■ WORK REQUIRED ■
Nothing but the lines from the one holding "The height and" through the last line of the material below should be set down, exactly and without images.

(MATERIAL FOR THIS TASK)

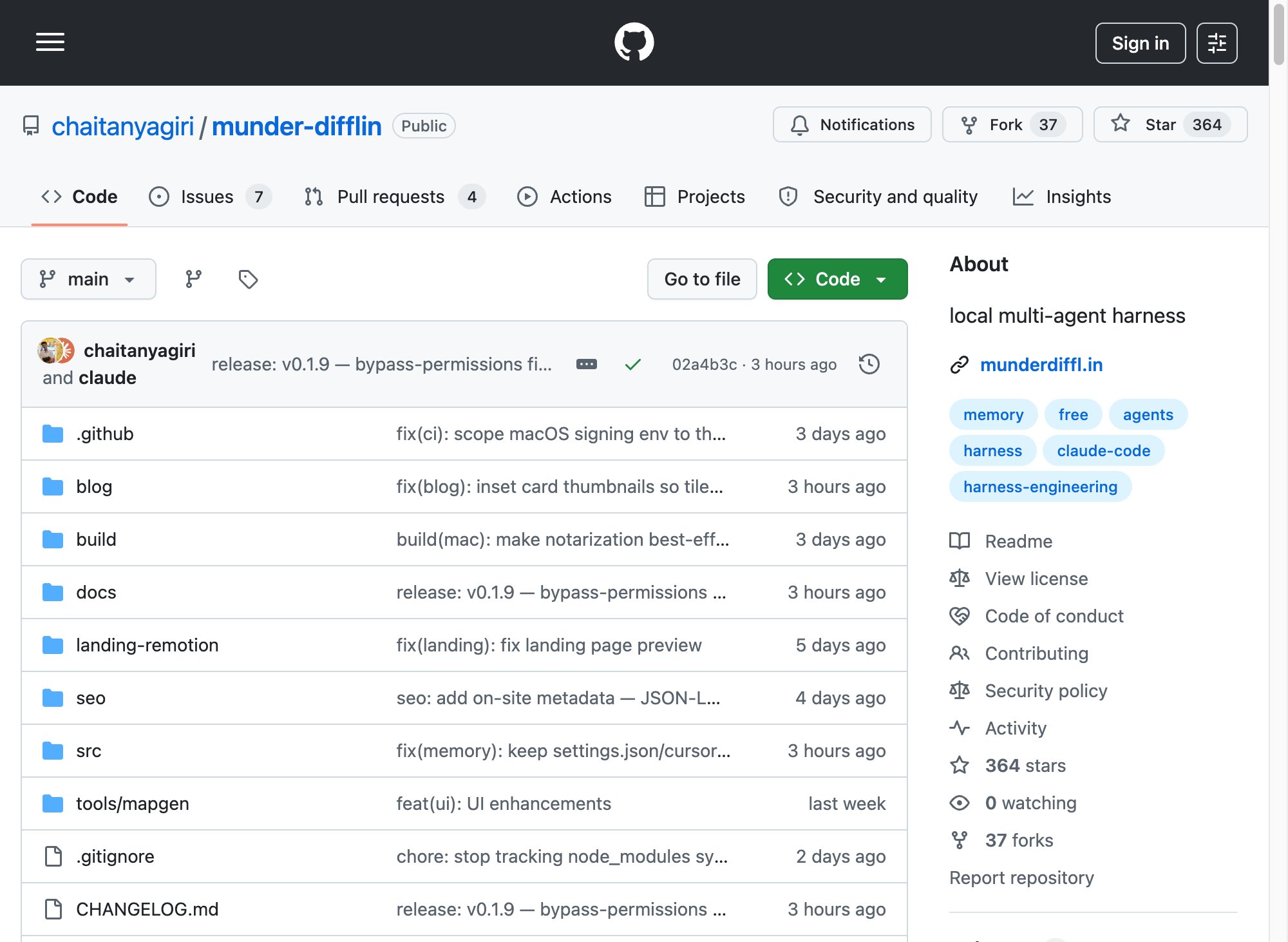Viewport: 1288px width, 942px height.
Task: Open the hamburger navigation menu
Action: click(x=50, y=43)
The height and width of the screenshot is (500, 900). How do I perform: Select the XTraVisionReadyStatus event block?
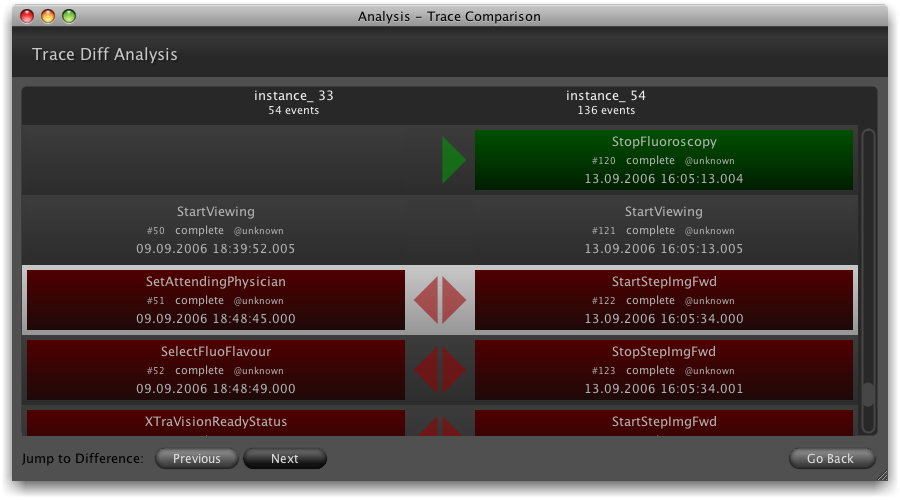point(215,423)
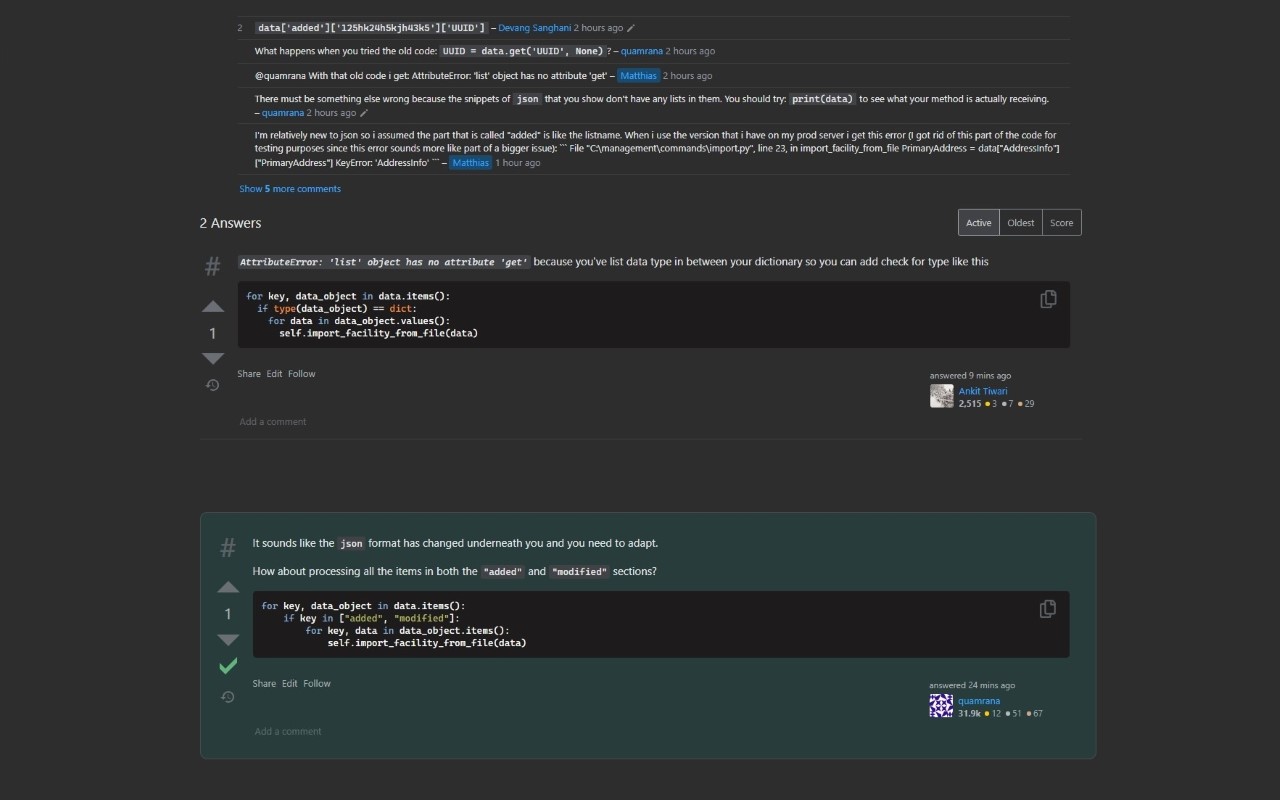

(End MATERIAL FOR THIS TASK)

■ TASK OUTPUT ■
The height and width of the screenshot is (500, 900). How do I perform: Select the XTraVisionReadyStatus event block?
point(215,423)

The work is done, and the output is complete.